R. Como esclarece o STA, no Acórdão de 3 de Fevereiro de 1999, proferido no recurso n.° 015810 que «não pode ser rectificada a declaração do sujeito passivo e recorrer-se a estimativas e presunções para apurar o imposto, a partir de um exame à escrita que nada de irregular aponta» (cit.).

S. A conclusão formulada a final pela AT no Relatório Final de Inspecção não tem como base uma qualquer limitação válida ou sequer compreensível ao direito da Recorrente de ser tributada de acordo com o seu lucro real, representando, ao invés, um claríssima violação deste mesmo Principio Constitucional.

T. A interpretação que a Administração parece fazer do artigo 23." do Código do IRC, na sua redacção em vigor à data dos factos, no sentido de este permitir que sejam acrescidos ao lucro tributável da Recorrente os juros que presumivelmente teriam sido cobrados às suas subsidiárias (conforme calculados pela AT e sem qualquer base na contabilidade da Recorrente), ao invés de serem simplesmente desconsiderados os gastos incorridos com os juros efectivamente suportados nos empréstimos alegadamente contraídos para financiar essas mesmas subsidiárias, mostra-se INCONSTITUCIONAL por violação do direito das empresas da Tributação pelo Lucro Real, nos termos que este verte do artigo 104.º, n.º 2, da Constituição, o que desde já se argui para todos os efeitos legais.

U. A liquidação de juros compensatórios apenas seria possível se se considerasse que é devido o imposto em crise, o que já vimos não poder justificar-se ou ter qualquer base legal.

V. Não se verifica nexo de causalidade adequada entre a actuação do contribuinte e o retardamento da liquidação nem a censurabilidade, a título de dolo ou negligencia, da conduta do contribuinte.

W. Não deverá ser imputada responsabilidade por juros compensatórios caso o atraso na liquidação e respectivo reembolso de recebimento alegadamente indevido seja provocado pela conduta do contribuinte e seja errónea a sua posição, mas ele tenha actuado de boa fé e o erro seja desculpável.

X. Como resulta da jurisprudência do Acórdão do STA de 3 de Novembro de 2009, proferido no processo n.° 0961/08, ainda que se considere ser erróneo o entendimento do Recorrente sempre se diria que esse erro resulta de simples divergência, não culposa e que não permitem alegar da existência de dolo ou negligência.

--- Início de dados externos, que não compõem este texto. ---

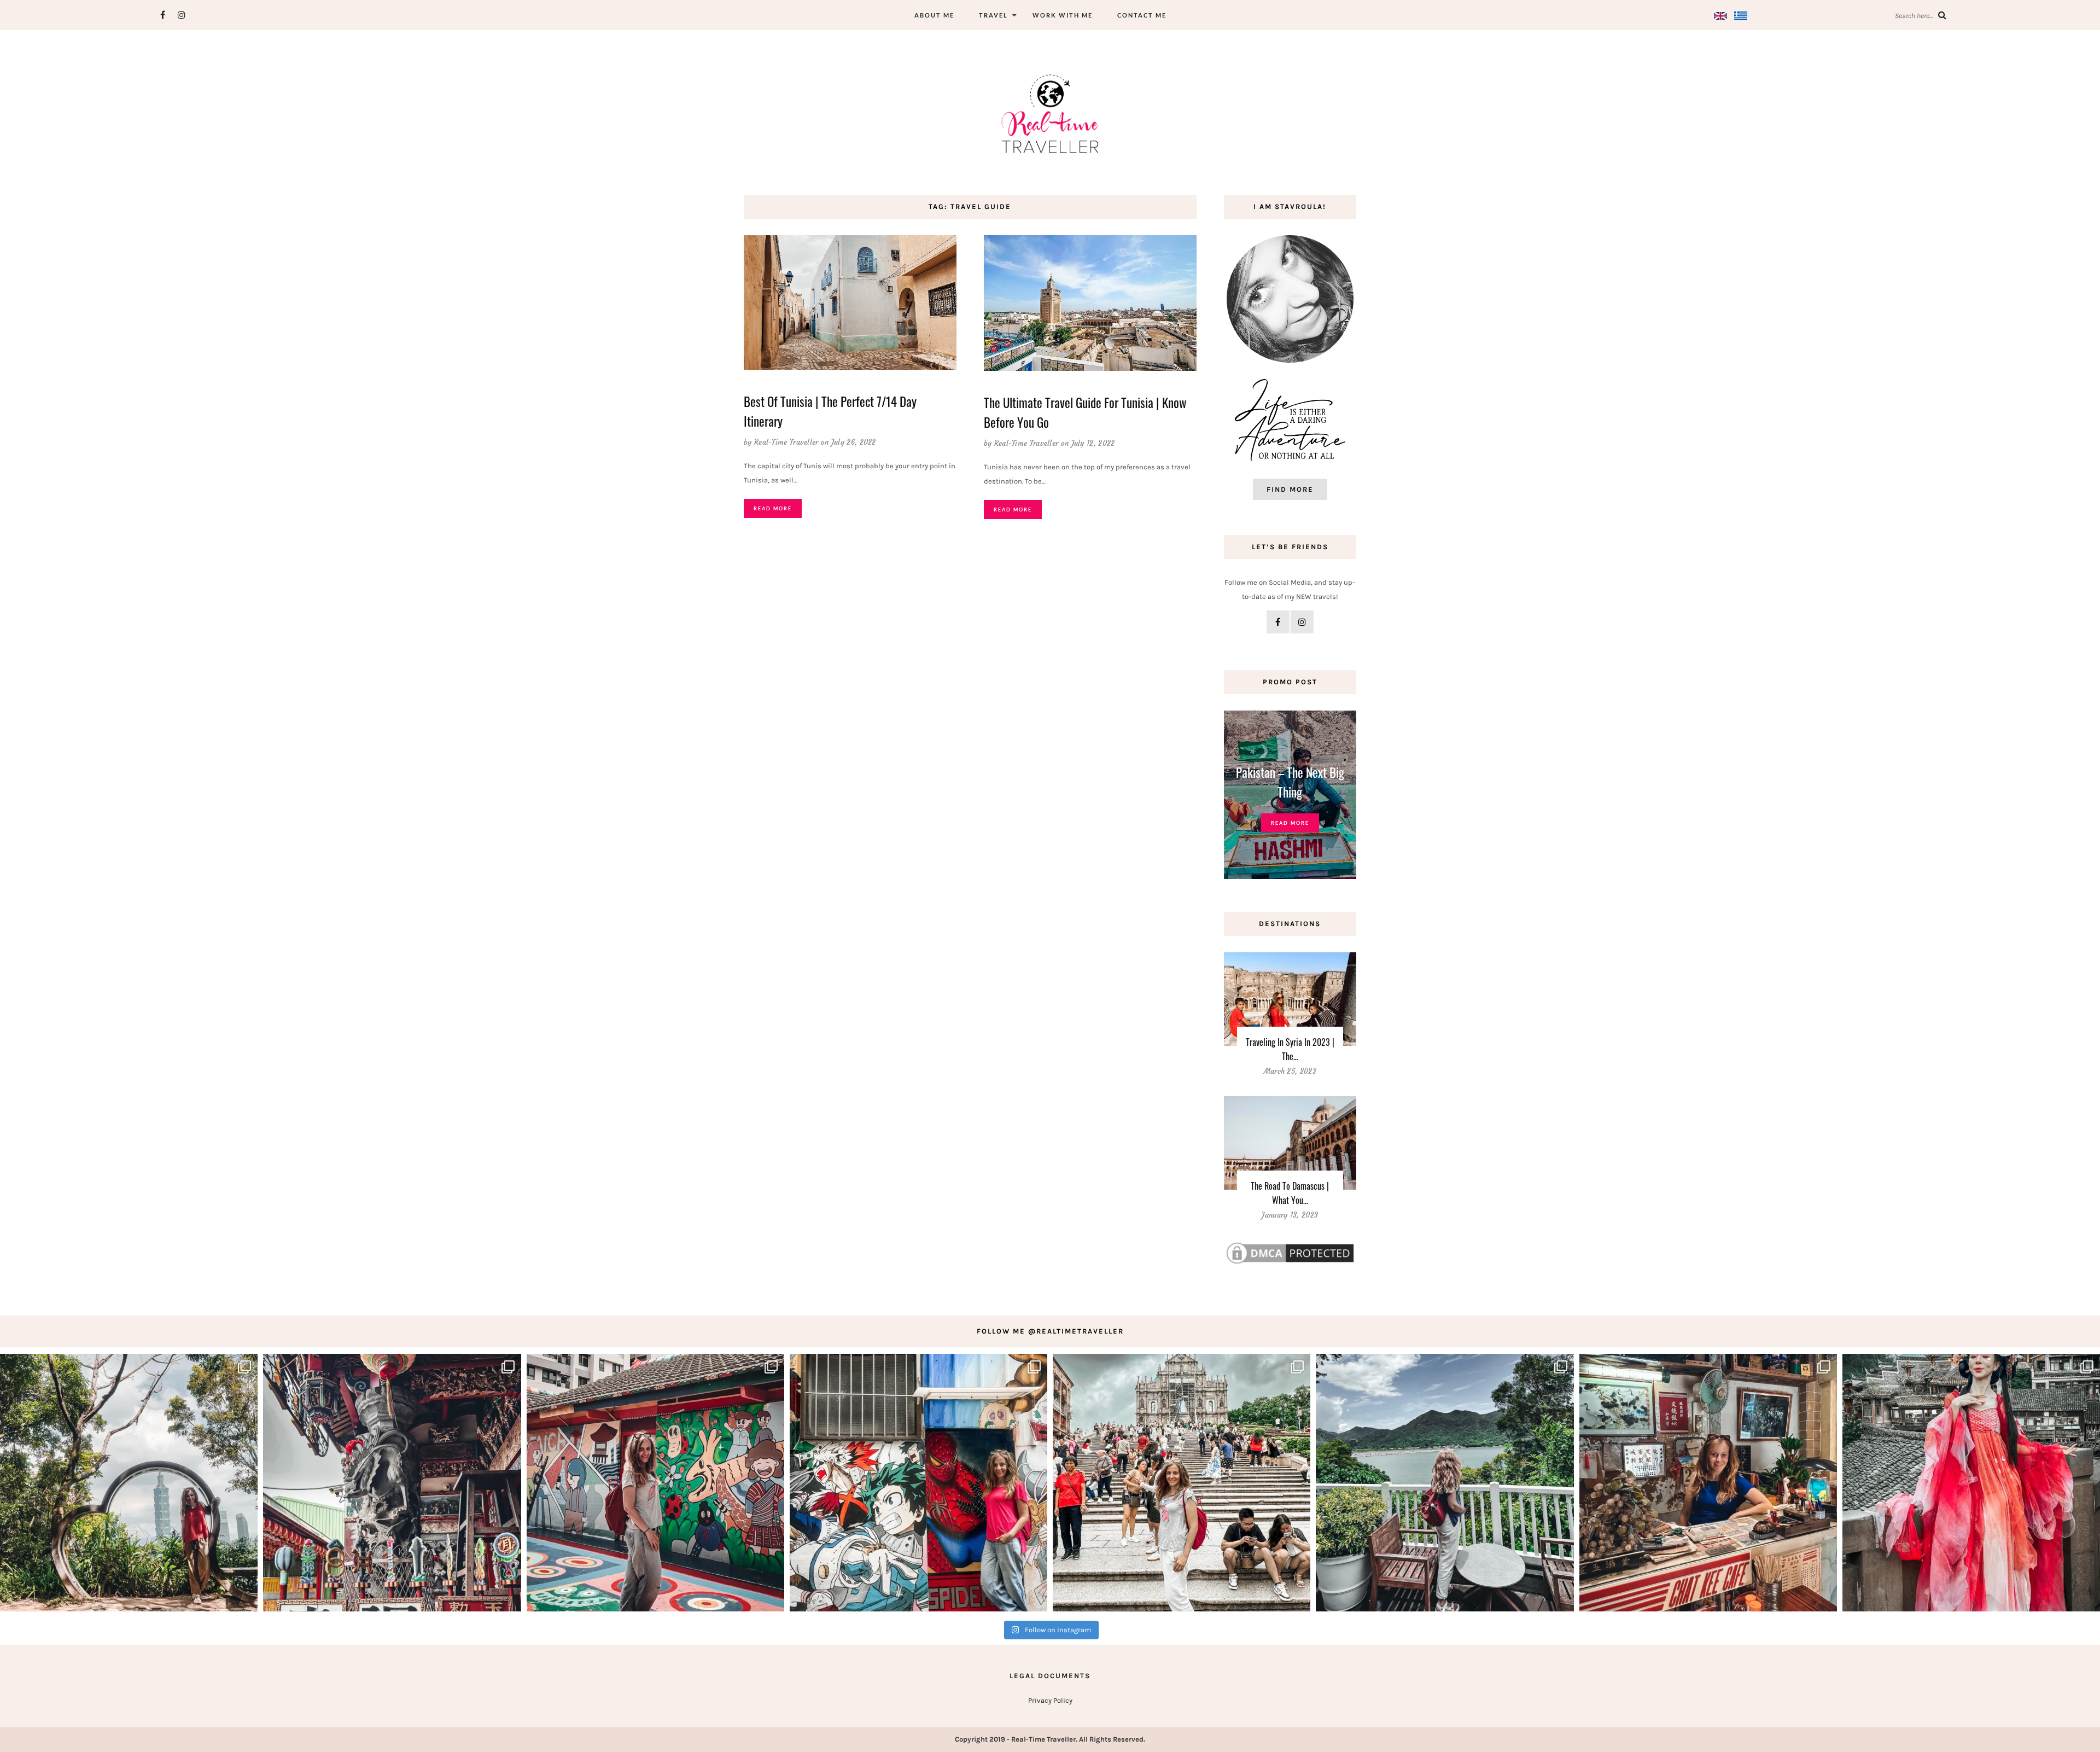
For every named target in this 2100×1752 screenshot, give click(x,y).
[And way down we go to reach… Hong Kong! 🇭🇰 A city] (1708, 1482)
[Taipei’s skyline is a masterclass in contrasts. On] (129, 1482)
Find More (1290, 489)
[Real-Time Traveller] (1050, 113)
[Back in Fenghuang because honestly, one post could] (1971, 1482)
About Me (934, 15)
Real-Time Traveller (786, 442)
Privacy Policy (1050, 1700)
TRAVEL (993, 15)
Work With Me (1062, 15)
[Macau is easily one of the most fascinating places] (1181, 1482)
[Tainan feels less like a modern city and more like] (392, 1482)
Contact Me (1141, 15)
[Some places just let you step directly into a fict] (918, 1482)
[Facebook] (163, 15)
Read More (773, 508)
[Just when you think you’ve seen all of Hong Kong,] (1444, 1482)
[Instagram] (182, 15)
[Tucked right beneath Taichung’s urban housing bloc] (655, 1482)
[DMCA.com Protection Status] (1290, 1252)
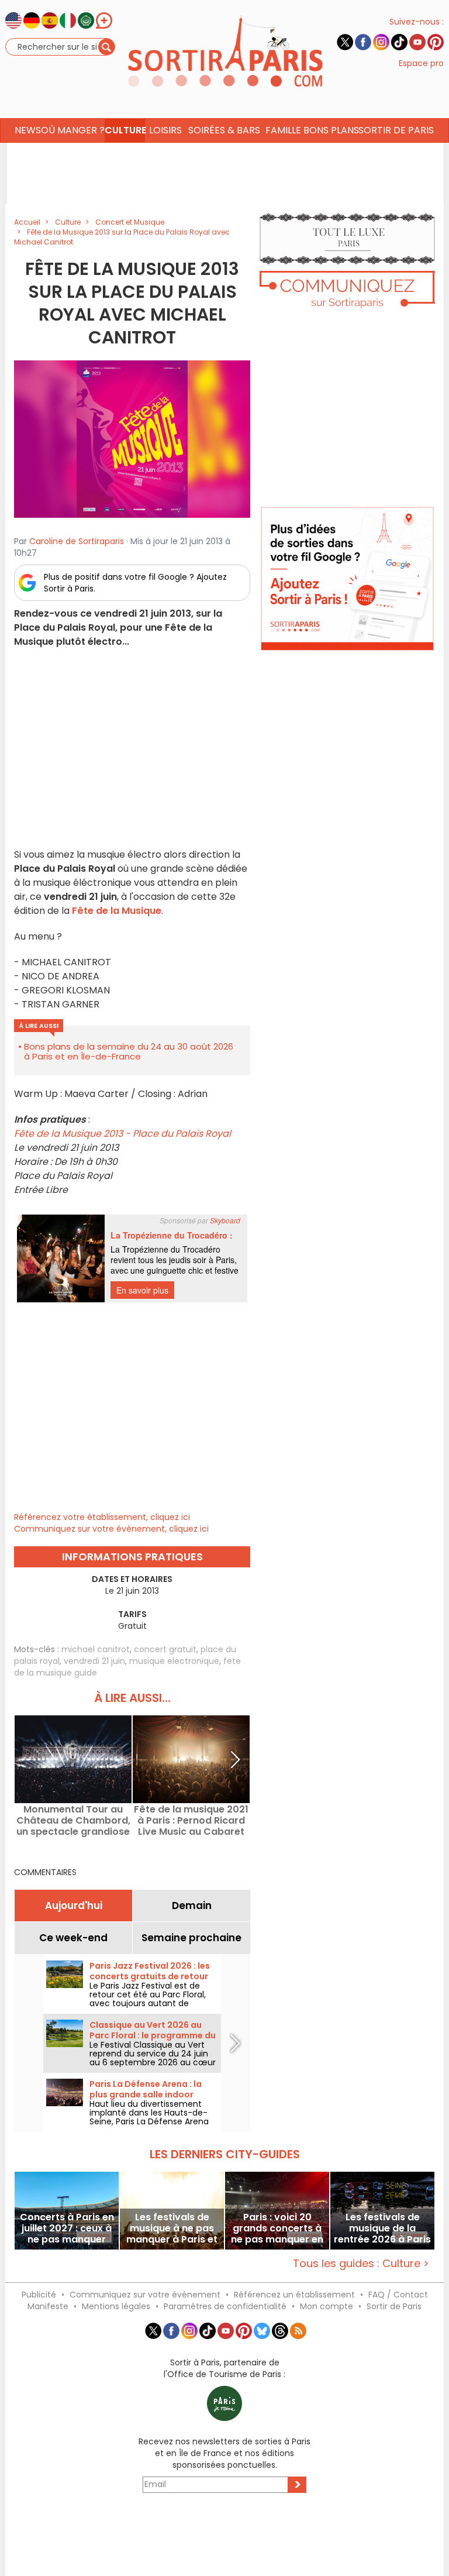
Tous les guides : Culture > (361, 2263)
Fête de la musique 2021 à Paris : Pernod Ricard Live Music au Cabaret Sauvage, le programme (191, 1820)
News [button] (28, 130)
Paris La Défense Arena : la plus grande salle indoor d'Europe (145, 2094)
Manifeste (47, 2306)
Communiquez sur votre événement (145, 2294)
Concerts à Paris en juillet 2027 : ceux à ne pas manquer (67, 2228)
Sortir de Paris (394, 2306)
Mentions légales (116, 2306)
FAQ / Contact (398, 2294)
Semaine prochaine (191, 1938)
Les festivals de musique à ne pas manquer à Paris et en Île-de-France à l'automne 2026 (171, 2228)
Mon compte (326, 2306)
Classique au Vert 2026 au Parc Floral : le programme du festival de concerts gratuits (152, 2035)
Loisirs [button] (165, 130)
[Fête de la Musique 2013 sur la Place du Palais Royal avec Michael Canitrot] (132, 439)
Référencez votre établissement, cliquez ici (102, 1517)
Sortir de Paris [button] (396, 130)
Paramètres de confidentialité (225, 2306)
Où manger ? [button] (72, 130)
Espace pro (421, 63)
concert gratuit (165, 1649)
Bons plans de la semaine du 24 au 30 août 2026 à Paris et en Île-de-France (128, 1051)
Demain (192, 1906)
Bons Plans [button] (330, 130)
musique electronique (174, 1661)
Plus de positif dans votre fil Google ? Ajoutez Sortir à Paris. (135, 582)
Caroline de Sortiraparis (76, 541)
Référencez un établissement (294, 2294)
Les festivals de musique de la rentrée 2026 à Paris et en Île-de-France (382, 2228)
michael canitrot (95, 1649)
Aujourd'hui (73, 1906)
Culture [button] (125, 130)
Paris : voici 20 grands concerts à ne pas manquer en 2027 (277, 2228)
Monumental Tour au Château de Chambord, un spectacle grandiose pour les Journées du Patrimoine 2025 (73, 1820)
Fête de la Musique (116, 910)
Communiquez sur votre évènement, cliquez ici (111, 1529)
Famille (283, 130)
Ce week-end (73, 1938)
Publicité (39, 2294)
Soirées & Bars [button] (224, 130)
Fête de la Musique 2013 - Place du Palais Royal (122, 1133)
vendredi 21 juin (94, 1661)
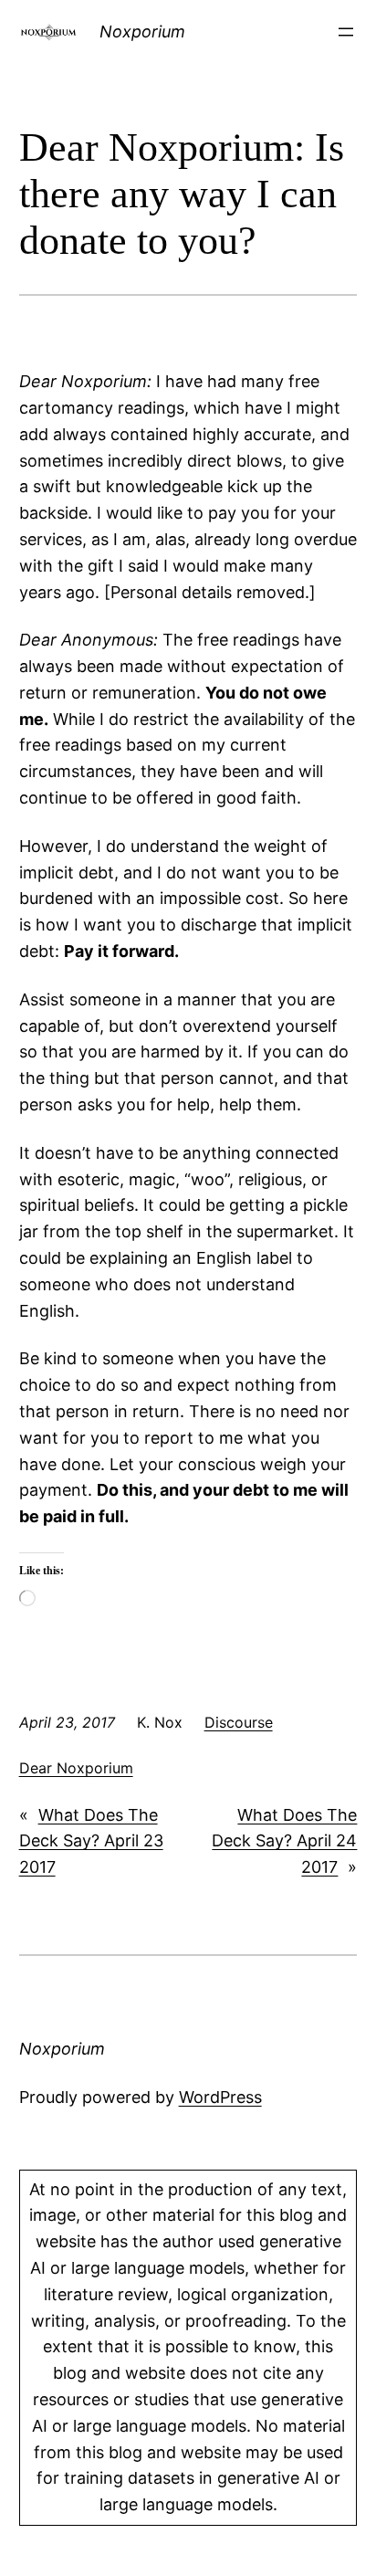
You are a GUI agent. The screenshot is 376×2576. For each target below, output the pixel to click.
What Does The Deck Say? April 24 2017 (284, 1841)
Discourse (238, 1722)
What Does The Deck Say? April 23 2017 (91, 1841)
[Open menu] (346, 32)
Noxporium (142, 31)
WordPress (220, 2097)
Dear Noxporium (76, 1768)
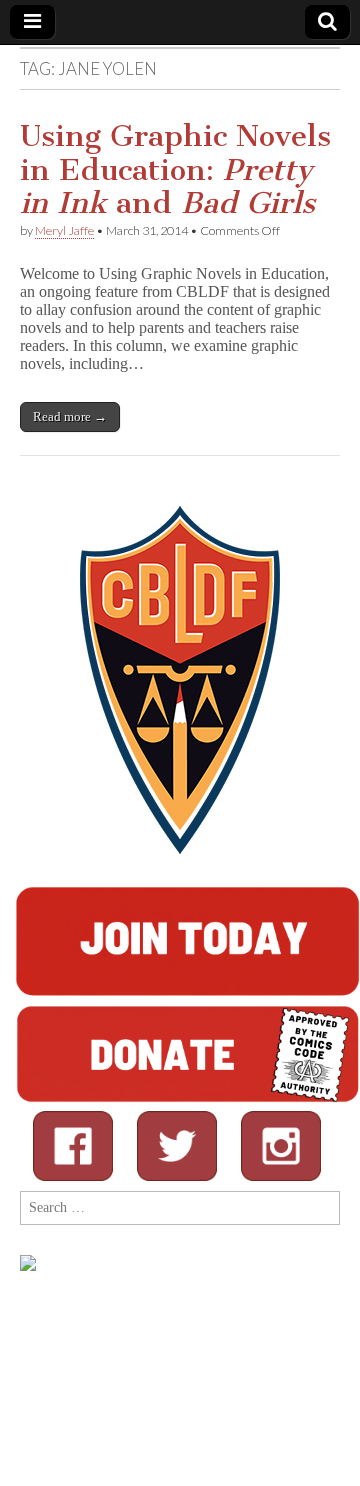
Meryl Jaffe (64, 230)
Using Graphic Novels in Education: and (175, 169)
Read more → (70, 416)
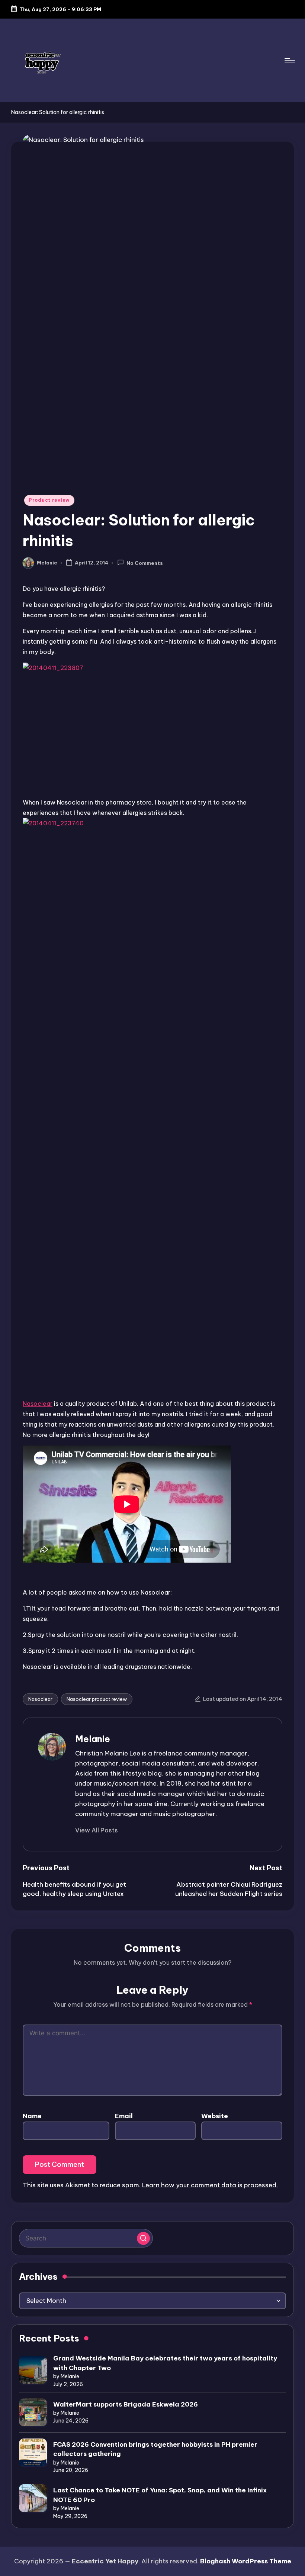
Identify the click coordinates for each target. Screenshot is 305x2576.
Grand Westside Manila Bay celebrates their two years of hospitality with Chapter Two (165, 2363)
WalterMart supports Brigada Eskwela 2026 (125, 2404)
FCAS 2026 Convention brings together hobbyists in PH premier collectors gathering (155, 2449)
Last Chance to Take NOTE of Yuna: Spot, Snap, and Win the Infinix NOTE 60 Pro (160, 2495)
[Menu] (289, 60)
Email (124, 2116)
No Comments (144, 563)
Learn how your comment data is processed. (210, 2185)
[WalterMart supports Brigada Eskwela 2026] (33, 2412)
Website (214, 2116)
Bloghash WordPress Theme (245, 2561)
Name (32, 2116)
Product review (49, 500)
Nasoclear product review (97, 1699)
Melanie (92, 1738)
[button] (96, 1830)
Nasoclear (37, 1403)
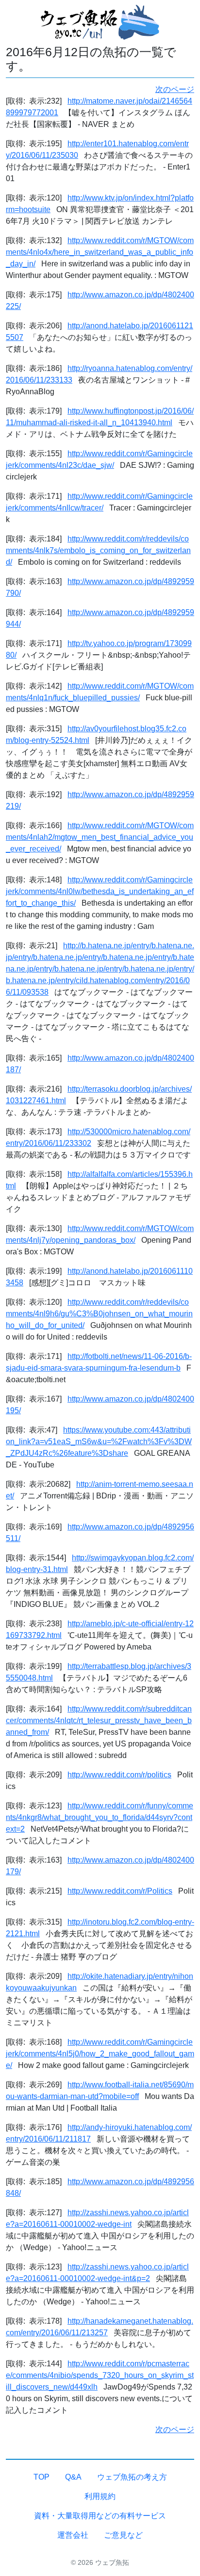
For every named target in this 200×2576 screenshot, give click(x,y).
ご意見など (123, 2535)
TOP (41, 2477)
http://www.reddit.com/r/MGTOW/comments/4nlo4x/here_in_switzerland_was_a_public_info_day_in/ (100, 252)
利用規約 (100, 2496)
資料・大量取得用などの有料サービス (100, 2516)
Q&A (73, 2477)
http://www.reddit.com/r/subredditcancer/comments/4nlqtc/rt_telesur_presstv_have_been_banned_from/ (99, 1720)
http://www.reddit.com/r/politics (119, 1775)
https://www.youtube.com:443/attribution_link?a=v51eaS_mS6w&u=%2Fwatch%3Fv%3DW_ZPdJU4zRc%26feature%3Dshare (99, 1441)
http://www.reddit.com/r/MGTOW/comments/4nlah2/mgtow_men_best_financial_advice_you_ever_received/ (100, 837)
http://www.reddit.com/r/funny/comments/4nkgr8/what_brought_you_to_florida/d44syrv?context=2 (99, 1817)
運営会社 (72, 2535)
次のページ (174, 89)
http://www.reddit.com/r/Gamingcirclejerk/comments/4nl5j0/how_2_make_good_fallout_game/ (100, 2053)
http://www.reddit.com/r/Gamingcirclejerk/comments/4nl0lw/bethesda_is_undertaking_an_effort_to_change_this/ (100, 891)
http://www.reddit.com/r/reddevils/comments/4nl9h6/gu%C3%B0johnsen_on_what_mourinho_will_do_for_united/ (99, 1313)
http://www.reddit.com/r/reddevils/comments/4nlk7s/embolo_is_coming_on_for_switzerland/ (98, 550)
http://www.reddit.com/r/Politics (119, 1891)
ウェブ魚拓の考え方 (132, 2477)
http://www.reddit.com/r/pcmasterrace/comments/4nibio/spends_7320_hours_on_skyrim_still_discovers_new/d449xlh (100, 2375)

Y. A liquidação de juros compensatórios de que a Recorrente foi alvo é absolutamente ilegal, por erro sobre os pressupostos de facto e direito da imputação da responsabilidade por juros compensatórios e deve ser anulada.

Termos em que deve a sentença recorrida ser revogada na parte objecto do presente recurso, com as devidas consequências legais, designadamente: a) anulação da liquidação adicional efectuada relativamente ao exercício de 1998, no que respeita à correcção referente aos juros suportados pela Recorrente e derivados de empréstimos contraídos em 1998 (no montante de € 543.978,39); b) pagamento de juros indemnizatórios sobre os montantes indevidamente pagos.” *** Notificada da interposição de recurso pela B…, o DRFP não apresentou contra-alegações.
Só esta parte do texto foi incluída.